(Saved data entries)
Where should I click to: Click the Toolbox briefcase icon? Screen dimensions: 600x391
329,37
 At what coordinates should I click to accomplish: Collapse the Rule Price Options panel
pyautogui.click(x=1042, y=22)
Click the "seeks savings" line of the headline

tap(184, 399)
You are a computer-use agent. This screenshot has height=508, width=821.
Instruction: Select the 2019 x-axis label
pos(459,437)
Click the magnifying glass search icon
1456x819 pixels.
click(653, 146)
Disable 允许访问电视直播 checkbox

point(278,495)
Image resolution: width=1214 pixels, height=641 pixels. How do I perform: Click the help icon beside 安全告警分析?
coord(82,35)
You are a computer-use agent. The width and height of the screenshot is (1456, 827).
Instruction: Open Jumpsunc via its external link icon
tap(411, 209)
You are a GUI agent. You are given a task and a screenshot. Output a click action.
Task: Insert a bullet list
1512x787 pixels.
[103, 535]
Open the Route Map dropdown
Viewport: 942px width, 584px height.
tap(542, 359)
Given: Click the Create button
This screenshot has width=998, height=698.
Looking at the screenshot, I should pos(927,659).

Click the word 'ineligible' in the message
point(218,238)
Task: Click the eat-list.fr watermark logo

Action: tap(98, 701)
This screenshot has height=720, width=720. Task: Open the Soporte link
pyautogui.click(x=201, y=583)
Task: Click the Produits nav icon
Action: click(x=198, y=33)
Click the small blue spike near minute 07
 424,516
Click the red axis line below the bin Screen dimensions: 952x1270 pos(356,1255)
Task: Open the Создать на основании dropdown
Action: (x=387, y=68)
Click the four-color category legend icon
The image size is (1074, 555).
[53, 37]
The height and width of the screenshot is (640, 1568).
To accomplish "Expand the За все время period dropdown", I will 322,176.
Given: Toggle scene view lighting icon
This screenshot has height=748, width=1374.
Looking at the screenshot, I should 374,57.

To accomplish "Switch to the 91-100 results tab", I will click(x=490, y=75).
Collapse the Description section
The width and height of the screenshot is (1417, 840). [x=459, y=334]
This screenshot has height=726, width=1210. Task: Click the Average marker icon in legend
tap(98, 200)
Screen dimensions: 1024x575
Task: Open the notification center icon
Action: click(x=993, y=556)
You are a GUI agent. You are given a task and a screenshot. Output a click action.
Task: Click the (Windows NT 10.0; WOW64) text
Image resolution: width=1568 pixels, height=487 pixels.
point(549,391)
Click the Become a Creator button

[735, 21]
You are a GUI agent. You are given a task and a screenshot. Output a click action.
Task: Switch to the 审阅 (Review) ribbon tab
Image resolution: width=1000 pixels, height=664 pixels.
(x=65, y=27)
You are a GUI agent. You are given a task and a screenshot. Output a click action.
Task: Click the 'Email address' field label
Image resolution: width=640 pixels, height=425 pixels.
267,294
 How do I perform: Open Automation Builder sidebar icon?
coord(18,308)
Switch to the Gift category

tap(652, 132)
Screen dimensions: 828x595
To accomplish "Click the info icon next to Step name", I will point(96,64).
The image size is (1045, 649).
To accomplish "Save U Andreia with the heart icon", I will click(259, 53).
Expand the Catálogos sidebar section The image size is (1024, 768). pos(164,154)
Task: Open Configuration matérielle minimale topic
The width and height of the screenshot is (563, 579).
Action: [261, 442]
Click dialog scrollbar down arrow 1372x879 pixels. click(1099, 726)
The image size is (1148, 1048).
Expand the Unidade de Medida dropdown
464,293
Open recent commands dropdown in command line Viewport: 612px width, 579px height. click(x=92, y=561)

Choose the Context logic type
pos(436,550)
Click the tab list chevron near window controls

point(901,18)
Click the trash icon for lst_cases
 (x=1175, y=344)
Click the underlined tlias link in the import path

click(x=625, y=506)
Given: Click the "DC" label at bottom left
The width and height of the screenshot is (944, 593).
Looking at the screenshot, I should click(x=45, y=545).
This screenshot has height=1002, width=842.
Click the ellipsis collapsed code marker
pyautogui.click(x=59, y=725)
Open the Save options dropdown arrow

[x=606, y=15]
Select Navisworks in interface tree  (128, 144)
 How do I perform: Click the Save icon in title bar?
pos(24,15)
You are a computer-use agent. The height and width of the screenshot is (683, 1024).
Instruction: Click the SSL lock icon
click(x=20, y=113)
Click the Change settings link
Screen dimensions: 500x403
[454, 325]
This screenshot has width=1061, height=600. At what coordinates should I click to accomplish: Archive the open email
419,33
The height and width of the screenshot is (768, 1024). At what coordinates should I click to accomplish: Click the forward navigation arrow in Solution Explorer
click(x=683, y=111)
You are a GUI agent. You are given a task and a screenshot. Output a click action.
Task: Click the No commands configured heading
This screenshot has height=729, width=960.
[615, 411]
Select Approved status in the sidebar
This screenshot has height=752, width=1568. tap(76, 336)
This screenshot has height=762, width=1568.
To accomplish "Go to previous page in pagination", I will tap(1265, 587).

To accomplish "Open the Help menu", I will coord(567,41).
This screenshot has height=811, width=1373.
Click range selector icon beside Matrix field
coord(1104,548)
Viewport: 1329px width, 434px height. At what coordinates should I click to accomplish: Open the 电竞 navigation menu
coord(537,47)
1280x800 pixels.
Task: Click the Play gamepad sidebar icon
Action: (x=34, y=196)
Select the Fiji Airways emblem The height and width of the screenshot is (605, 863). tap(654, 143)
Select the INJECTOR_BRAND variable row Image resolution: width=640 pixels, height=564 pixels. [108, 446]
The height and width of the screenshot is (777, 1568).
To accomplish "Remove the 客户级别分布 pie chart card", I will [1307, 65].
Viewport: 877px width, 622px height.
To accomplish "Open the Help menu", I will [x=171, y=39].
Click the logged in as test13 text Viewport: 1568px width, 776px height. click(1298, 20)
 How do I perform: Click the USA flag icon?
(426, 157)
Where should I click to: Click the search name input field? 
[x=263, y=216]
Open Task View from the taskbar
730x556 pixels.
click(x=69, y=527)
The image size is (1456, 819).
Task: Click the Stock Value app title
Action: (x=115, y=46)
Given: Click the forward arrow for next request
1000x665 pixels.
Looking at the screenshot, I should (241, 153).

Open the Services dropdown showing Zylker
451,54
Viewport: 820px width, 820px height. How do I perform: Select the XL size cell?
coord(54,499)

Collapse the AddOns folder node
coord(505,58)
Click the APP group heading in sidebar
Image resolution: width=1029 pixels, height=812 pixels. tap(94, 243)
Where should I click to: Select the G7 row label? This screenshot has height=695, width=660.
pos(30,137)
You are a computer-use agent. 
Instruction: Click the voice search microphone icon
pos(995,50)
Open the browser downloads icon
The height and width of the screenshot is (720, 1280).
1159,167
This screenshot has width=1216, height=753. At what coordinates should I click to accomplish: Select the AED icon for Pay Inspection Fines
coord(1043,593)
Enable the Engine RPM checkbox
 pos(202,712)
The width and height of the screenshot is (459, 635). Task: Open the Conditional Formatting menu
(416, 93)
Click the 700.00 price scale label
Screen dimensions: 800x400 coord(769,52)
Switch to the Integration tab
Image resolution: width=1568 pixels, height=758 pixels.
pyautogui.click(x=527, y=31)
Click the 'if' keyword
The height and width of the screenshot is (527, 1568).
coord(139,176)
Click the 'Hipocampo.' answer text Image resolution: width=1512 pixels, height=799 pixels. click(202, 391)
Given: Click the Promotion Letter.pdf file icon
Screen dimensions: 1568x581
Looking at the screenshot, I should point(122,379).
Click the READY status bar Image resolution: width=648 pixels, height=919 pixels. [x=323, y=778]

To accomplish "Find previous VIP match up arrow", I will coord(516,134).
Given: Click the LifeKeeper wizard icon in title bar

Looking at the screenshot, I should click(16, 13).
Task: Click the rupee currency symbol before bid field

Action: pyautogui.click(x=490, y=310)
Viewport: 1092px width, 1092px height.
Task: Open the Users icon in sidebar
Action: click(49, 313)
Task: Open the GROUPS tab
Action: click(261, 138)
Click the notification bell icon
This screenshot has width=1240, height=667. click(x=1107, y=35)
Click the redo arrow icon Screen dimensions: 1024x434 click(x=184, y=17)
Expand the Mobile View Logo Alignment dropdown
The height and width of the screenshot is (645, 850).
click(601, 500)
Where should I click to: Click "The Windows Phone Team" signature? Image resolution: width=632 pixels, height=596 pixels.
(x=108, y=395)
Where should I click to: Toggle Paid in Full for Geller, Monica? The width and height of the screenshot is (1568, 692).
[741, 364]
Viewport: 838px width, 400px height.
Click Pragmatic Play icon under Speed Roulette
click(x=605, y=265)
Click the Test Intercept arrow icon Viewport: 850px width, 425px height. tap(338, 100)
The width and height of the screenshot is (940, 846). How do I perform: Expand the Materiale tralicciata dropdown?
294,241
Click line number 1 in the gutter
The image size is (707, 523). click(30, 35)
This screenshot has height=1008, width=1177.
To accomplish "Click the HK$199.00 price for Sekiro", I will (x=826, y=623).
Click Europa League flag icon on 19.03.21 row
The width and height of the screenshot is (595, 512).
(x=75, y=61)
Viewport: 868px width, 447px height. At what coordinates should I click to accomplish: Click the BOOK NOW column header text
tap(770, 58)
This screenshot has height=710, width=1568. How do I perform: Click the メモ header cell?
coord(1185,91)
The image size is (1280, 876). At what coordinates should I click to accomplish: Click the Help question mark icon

◆ WHAT TO DO: Using the data above, print exactly the lines from the line that contains "1512x787 pixels." through the line that contains "The height and width of the screenshot is (640, 1568).", with both included.

◆ RESPONSE BOX:
1512x787 pixels.
[103, 535]
Open the Route Map dropdown
Viewport: 942px width, 584px height.
tap(542, 359)
Given: Click the Create button
This screenshot has width=998, height=698.
Looking at the screenshot, I should pos(927,659).

Click the word 'ineligible' in the message
point(218,238)
Task: Click the eat-list.fr watermark logo

Action: tap(98, 701)
This screenshot has height=720, width=720. Task: Open the Soporte link
pyautogui.click(x=201, y=583)
Task: Click the Produits nav icon
Action: click(x=198, y=33)
Click the small blue spike near minute 07
 424,516
Click the red axis line below the bin Screen dimensions: 952x1270 pos(356,1255)
Task: Open the Создать на основании dropdown
Action: (x=387, y=68)
Click the four-color category legend icon
The image size is (1074, 555).
[53, 37]
The height and width of the screenshot is (640, 1568).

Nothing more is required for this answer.